::: PAGE TEXT

It seems like you wrote countit() the way you did so that you could use tee() to not read the file twice, but with the consequence that now everything else in the function is doubled up. If you expect to re-use the file contents over and over, read it into a buffer outside the function and pass that in. There are also some things being accessed inside countit() that look like globals, e.g., fieldnames.

Do the counts need to be done together like that? Is there a reason why they can't be done one at a time? If the state of one counter has no bearing on the other, then I would advise doing them separately instead of doubling up. Generally speaking you will want to deal with having 0 things, 1 thing, or more than 1 thing. Right now you're dealing with 2 things as 2 things, instead of dealing with them as 1 thing twice. Changing countit() to handle one counter as a time is a more generalizable solution.

What do you think of this?

Python code:
#calling code
fieldnames = #some strings
mykey = #a key from fieldnames
with open(myfile) as f:
    mydata = list(DictReader(f, fieldnames=fieldnames))
sub1 = countit(*mydata, validator=partial(validate, func=is_sub1), key=mykey)
sub2 = countit(*mydata, validator=partial(validate, func=is_sub2), key=mykey)

def countit(*args, validator, key):
    count = Counter()
    items = [item for item in args if validator(item)]
    for item in items:
        count[item[key]] += 1
    return count
This script actually does have some globals that are never modified, and yeah, that includes fieldnames. I've deemed it "okay" for this since it's just a script that runs for a second, writes all the counts to a file, and dies. However, I understand that you're right that as far as elegance and best practices, globals are generally bad design.

::::::

**STATED EXERCISE A**
Reproduce the passage of the countit() discussion that begins at the words "Do the counts" and stops after the words "think of this?".

::: RECORDS SUPPLIED

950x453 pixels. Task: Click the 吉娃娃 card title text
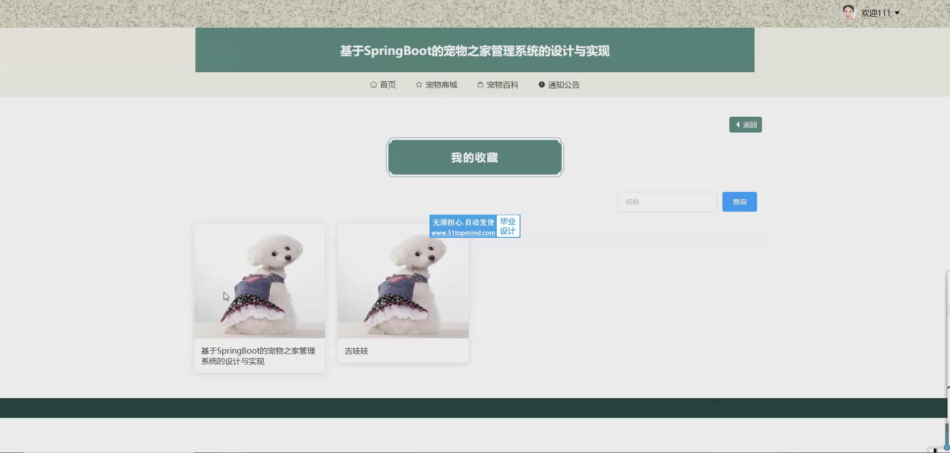356,351
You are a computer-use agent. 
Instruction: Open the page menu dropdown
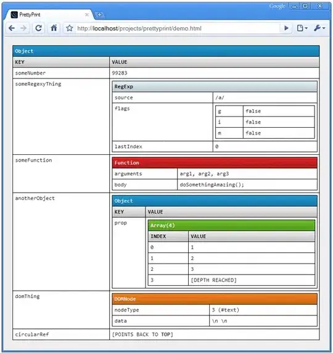coord(302,28)
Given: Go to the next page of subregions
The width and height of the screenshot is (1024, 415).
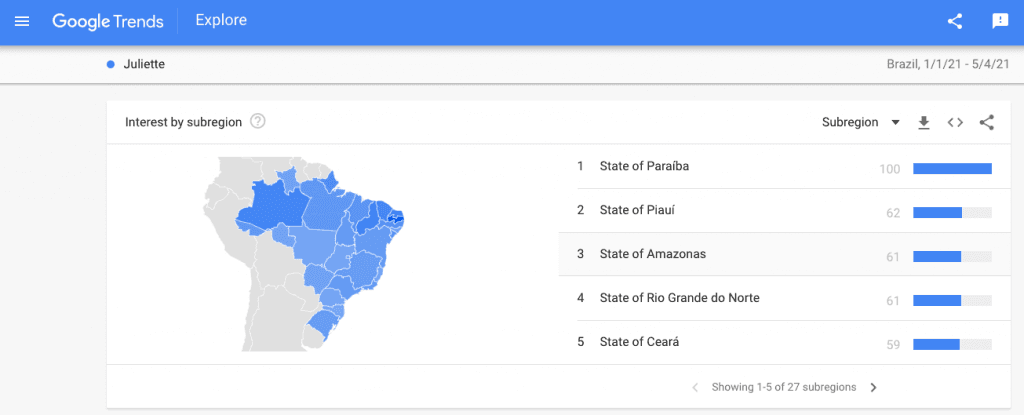Looking at the screenshot, I should point(874,388).
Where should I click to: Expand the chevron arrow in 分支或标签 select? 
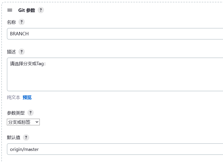point(37,122)
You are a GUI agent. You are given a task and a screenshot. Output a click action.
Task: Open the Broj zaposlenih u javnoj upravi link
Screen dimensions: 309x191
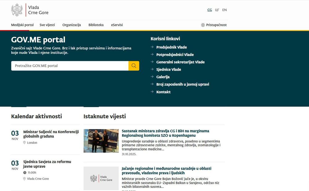[x=183, y=84]
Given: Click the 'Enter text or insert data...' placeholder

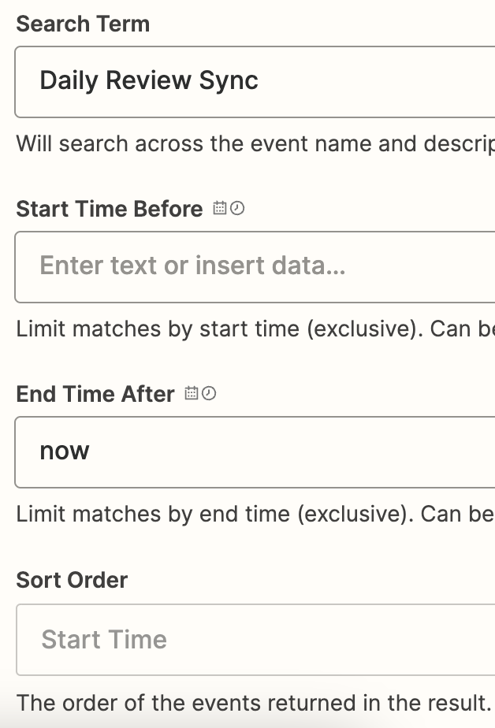Looking at the screenshot, I should pyautogui.click(x=192, y=266).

::::::

**STATED EXERCISE B**
Turn the lines of the listing, from the line that contains "You are a GUI" through the line that contains "[x=183, y=84]", into a numbered list with blank lines dropped and the pictures left out.

**WRITTEN REPLY A**
Do the counts need to be done together like that? Is there a reason why they can't be done one at a time? If the state of one counter has no bearing on the other, then I would advise doing them separately instead of doubling up. Generally speaking you will want to deal with having 0 things, 1 thing, or more than 1 thing. Right now you're dealing with 2 things as 2 things, instead of dealing with them as 1 thing twice. Changing countit() to handle one counter as a time is a more generalizable solution.

What do you think of this?

**WRITTEN REPLY B**
1. You are a GUI agent. You are given a task and a screenshot. Output a click action.
2. Task: Open the Broj zaposlenih u javnoj upravi link
3. Screen dimensions: 309x191
4. [x=183, y=84]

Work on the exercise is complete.